Three girls—Mia, Jessica, and another one whose name Norah couldn't remember—literally stopped their warm-ups to watch. Just stopped. Stared. Probably forgot how to breathe.

Norah rolled her eyes so hard she almost saw her own brain. Focused on her breathing instead. In through the nose—two, three, four. Out through the mouth—two, three, four. Centered herself in her body. In the stretch. In the familiar burn of muscles waking up.

This was her sanctuary. Her escape. Her control.

And Coy was here now, invading it with his arms and his tattoos and his infuriating ability to keep his word.

This was going to be a very long semester.

Professor Russ clapped her hands again. "Alright. Let's start with spinal rolls. Nice and slow. Feel each vertebra. We're waking up the body, not forcing it."

The class began to move. Twenty bodies rolling down through the spine. Controlled. Fluid. Years of training making it look easy even when it wasn't.

Norah rolled down—head heavy, neck released, shoulders following, ribs, lower back, all the way until her hands brushed the floor. Hung there for a breath. Two. Then rolled back up in reverse. Stacked her spine vertebra by vertebra. Lifted her head last.
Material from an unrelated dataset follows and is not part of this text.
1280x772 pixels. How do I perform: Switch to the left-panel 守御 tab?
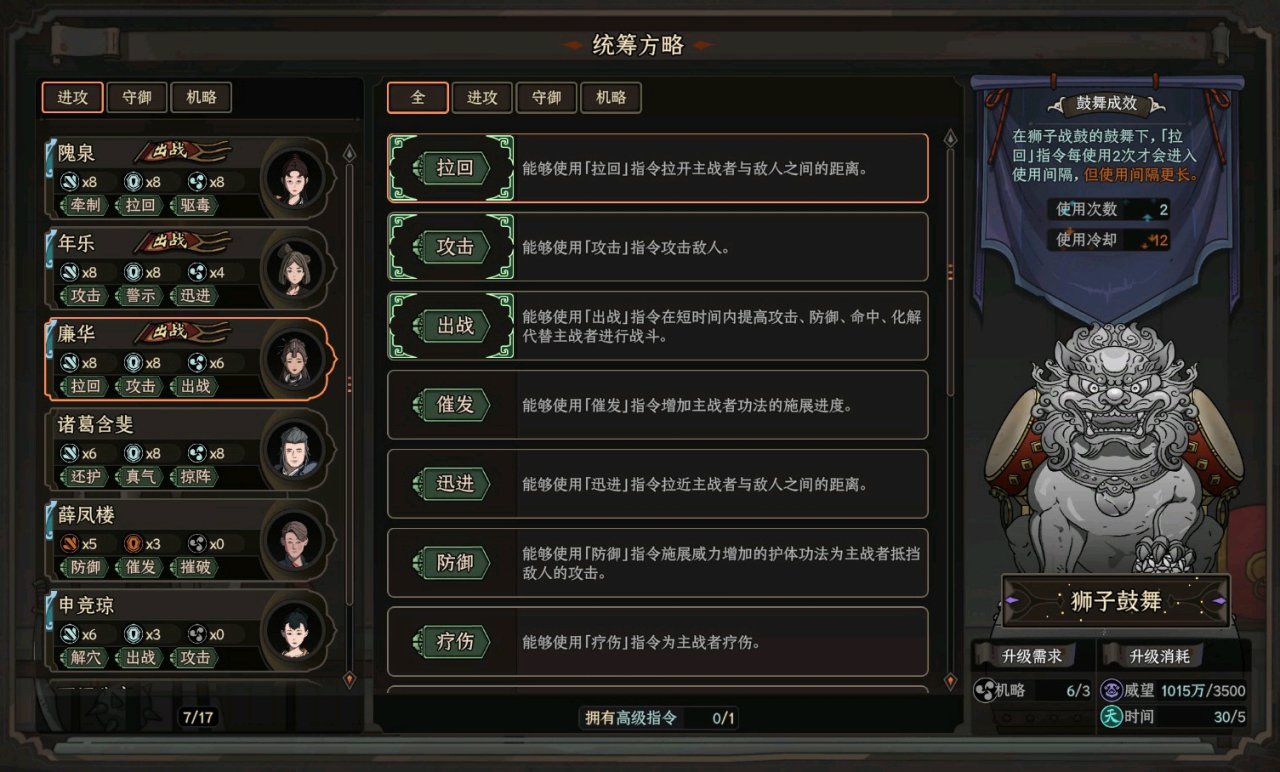136,97
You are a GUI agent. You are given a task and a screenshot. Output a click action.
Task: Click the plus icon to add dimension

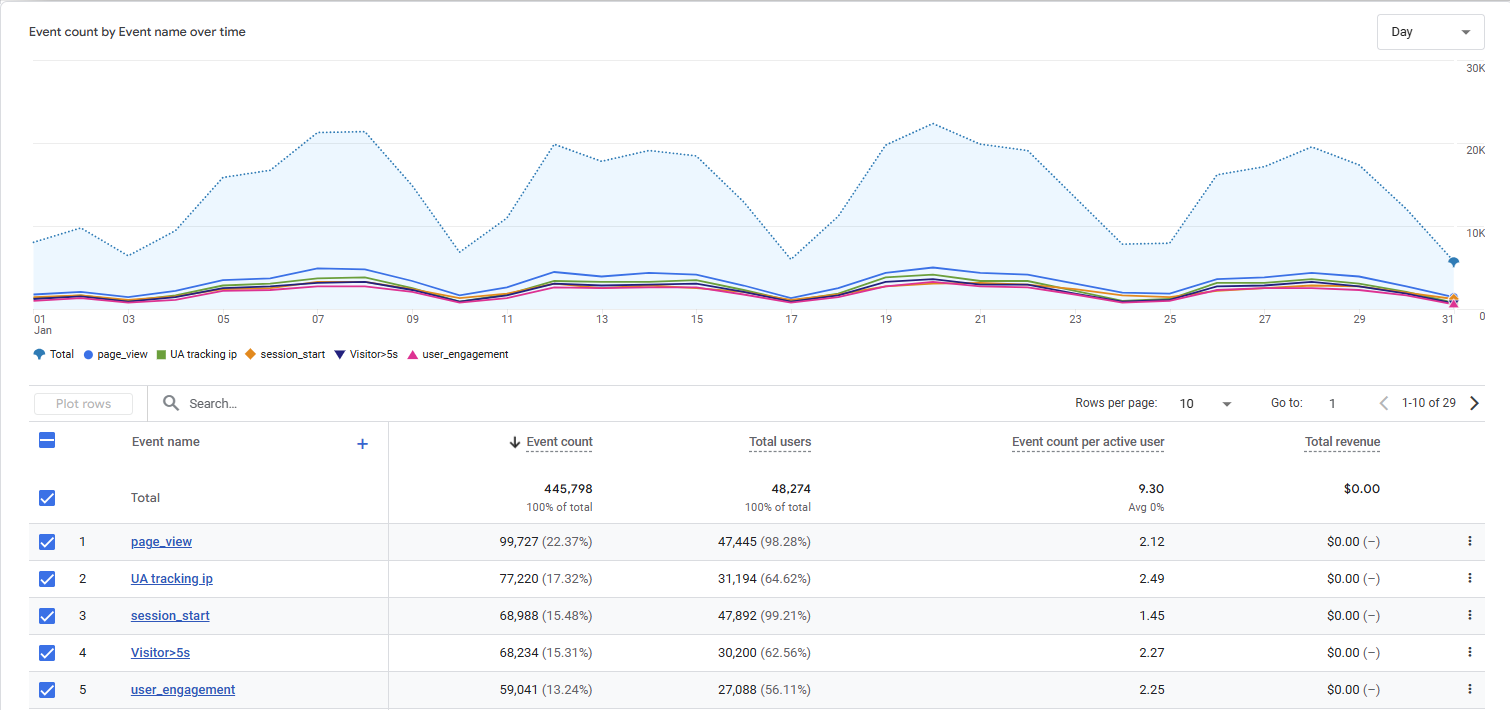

Across the room, she could see Coy in the mirror. He was following along. Actually following along. His movement was rougher than everyone else's—less trained, less refined—but he was trying. Actually trying.

He caught her looking in the mirror. Their eyes met in the reflection.

He raised one eyebrow. Just slightly. A question? A challenge?

Norah looked away first. Focused on Professor Russ. On the next exercise. On anything except the tattooed bodyguard who was currently doing spinal rolls in her dance class.

"This is fine," she muttered under her breath. "Everything is fine. This is totally normal and fine."

It wasn't fine.

Nothing about this was fine.

But she rolled down again anyway. Because that's what dancers did. They kept moving. They kept performing. They kept going even when everything was falling apart.

Even when their father's bodyguard was watching from across the room.